I am like a junkie when it comes to the Russian Olives. I cannot get enough of them. I dream of them in the deep, dark winter months and as Spring begins its slow explosion around us my eyes seek them out the same way Duncan watches the grass for the bunnies and the branches for the squirrels darting overhead. The past two days have been impatient ones for me. As Ken and I ran errands yesterday, the windows down in the car, I could smell them in distant, contained pockets throughout the city and each time we passed through their sumptuous fog I had to restrain myself from jumping out of the car to seek them out and revel in their delight. Patience, I told myself. You have waited this long, another day won't kill you.
Today has been the hottest day of the year so far, with temperatures exceeding 90˚. The sky is a searing white due to the fires down in the southwestern corner of the state and Arizona. The light seems pale and far away but the haze is thick and weighty and not easy move through. The shadows we cast are dark but ringed by a crimson glow, making me feel as though we're walking on some alien, red, grassy world where the air is smoke and does not move. There has been no breeze. The Tibetan bells and chimes that hang around my patio have been limp and silent and the water at the lake is as smooth as glass. This is not the June I have dreamed about.
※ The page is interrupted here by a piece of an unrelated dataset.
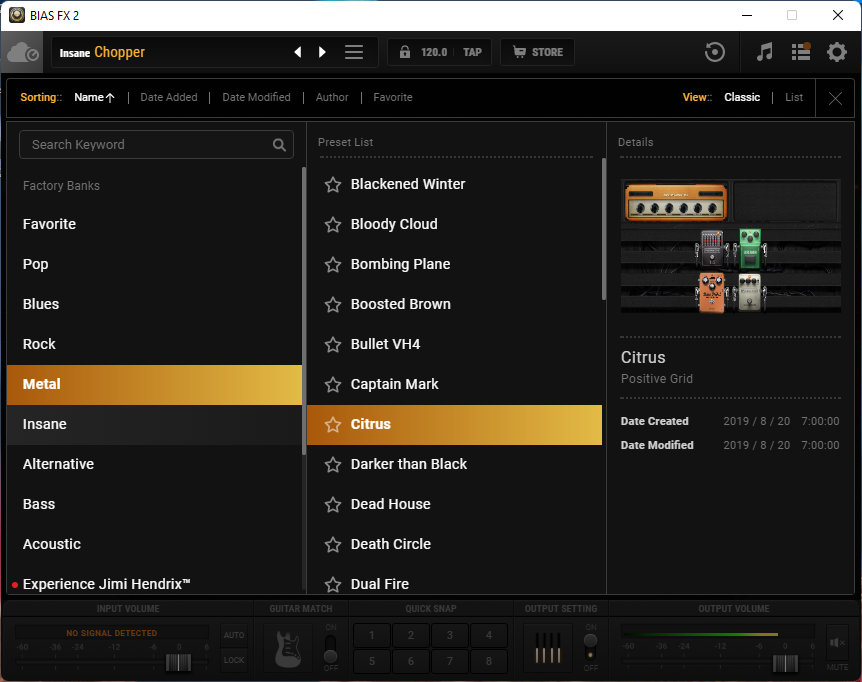Screen dimensions: 862x682
Task: Star the Blackened Winter preset
Action: pyautogui.click(x=333, y=185)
We ventured out this afternoon in the heat of the day. Not even the grass, long and tall and soft because it has gone to seed, was cool. Duncan followed along languidly at my side, the leash hanging slack between us. We crossed the park, which was filled with families gathered for games of volleyball and cookouts, with fathers trying desperately to coax their child's kite into the unmoving, stubborn air, with walkers strolling the lake path like dazed, melting shadows of themselves. I hoped for the yellow blossoms on the trees and was rewarded for my patience, but while Duncan laid on his side, the leash coiled motionless around him and I breathed in the trees, all I could smell was that damn smoke. Over and over I tried but without luck. They are ready for me and I could feel them quaking with my anticipation, but the air would not cooperate and refused to yield even the slightest trace of a fragrance, only the tease of their delicate, golden flowers.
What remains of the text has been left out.